This is, apparently, is a scene from the recent launch of the UNDP’s “Accelerator Lab” in Laos. Nothing has changed. Photo: UNDP.

AN ENGINEER I met in Vientane told me that development workers always arrived in Laos with high hopes. After a year they would sink into a funk, but after another year, they would make their peace with the country. They would learn to play a terrific game of tennis.

I had come to Laos to work for the United Nations Development Program. Created between France’s defeat at Dien Bien Phu and Britain’s withdrawal east of the Suez, the UNDP is the world’s largest source of development grants, with a budget of more than a billion dollars and offices in 150 countries and territories. “Development,” the UNDP mission statement asserts, “is inseparable from the quest for peace and human security.” In recent years, with UN peacekeeping missions ending in repeated embarrassment, senior UN officials, including UNDP administrator James Gustave Speth, have proposed that development should be the UN’s primary goal.

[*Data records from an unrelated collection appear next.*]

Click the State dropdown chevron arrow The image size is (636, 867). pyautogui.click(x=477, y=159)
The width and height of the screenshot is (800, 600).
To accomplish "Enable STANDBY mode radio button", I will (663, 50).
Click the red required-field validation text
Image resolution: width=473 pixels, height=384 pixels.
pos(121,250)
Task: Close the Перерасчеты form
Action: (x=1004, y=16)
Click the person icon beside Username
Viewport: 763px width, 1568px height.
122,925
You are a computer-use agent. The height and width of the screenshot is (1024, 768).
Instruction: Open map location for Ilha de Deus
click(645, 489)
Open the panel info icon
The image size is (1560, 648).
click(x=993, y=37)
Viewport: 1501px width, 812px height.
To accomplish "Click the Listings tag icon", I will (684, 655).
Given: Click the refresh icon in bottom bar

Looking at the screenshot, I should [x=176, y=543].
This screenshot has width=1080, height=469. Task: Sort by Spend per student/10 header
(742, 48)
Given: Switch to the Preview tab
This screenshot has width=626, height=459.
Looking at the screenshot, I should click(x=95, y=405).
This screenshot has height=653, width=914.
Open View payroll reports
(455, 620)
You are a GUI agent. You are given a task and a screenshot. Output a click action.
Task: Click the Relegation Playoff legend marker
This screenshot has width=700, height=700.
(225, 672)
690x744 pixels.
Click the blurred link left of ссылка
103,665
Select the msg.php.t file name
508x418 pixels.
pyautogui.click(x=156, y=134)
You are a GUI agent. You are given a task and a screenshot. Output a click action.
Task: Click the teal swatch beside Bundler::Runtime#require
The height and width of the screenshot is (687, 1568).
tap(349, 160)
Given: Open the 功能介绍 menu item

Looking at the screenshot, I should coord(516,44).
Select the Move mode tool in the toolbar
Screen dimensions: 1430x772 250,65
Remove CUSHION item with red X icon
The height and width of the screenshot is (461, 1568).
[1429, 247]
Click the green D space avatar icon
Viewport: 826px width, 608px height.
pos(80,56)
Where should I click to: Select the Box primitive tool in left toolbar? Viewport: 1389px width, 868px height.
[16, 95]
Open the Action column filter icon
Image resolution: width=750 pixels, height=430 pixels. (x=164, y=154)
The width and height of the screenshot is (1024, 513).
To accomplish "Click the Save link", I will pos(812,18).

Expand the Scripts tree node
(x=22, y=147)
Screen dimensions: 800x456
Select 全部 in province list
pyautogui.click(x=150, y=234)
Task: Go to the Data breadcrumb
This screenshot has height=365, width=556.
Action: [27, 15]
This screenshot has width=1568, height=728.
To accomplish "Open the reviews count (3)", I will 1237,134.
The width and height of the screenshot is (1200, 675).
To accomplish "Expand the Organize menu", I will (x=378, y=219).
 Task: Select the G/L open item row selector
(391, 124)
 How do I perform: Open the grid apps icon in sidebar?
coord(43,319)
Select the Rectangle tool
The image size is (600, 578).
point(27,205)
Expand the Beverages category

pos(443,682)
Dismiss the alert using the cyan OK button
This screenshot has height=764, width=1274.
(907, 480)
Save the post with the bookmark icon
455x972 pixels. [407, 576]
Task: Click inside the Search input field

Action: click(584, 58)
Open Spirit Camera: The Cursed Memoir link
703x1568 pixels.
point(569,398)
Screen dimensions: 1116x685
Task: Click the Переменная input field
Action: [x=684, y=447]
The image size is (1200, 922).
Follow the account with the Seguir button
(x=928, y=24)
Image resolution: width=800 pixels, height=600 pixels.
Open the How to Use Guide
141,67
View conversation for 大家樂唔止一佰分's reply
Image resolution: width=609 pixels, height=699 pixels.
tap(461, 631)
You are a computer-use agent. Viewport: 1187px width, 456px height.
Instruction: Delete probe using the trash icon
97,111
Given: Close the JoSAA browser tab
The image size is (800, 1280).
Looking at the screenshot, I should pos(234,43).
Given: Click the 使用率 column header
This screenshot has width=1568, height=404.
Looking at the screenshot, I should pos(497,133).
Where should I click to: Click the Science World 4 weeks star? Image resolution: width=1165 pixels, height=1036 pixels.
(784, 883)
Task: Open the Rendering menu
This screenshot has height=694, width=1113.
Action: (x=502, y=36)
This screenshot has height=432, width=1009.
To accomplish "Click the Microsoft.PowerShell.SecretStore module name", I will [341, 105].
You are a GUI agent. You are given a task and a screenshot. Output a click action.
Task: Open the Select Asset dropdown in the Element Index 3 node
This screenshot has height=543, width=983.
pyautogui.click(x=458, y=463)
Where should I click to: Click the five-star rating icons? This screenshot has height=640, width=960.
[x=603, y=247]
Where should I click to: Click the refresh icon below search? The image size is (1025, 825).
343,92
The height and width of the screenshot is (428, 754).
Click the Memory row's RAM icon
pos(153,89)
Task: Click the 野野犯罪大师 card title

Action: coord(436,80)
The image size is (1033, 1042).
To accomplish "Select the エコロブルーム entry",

The UNDP has been in the Lao Peoples’ Democratic Republic since 1976. On the face of it, Laos is the archetypal candidate for development assistance. The country has been ravaged by centuries of invasions, indifferent colonial rule, hapless proximity to the strategic theaters of the Vietnam War, and ruinous socialist experiments. Independence from France, in 1949, inaugurated more than two decades of coups and civil infighting. In 1975, following the collapse of Phnom Penh and Saigon, the Pathet Lao seized control of Vientiane. Under the Party’s administration, the economy has remained in shambles. One in five children dies in infancy. Adult life expectancy is barely more than fifty years. Less than half the population is literate. Outside the capital, there is virtually no electricity, no railroads, nor even roads; infrastructure is primitive, and crops are regularly wiped out by floods and pestilence. The countryside is littered with unexploded ordnance from the Vietnam War. Recently, the government has instituted a series of reforms to decentralize economic decision making, a perestroika without the glasnost, for the Party has no intention of relinquishing political control. The media are controlled by the government, all independent political organization is banned, and dissenters are imprisoned.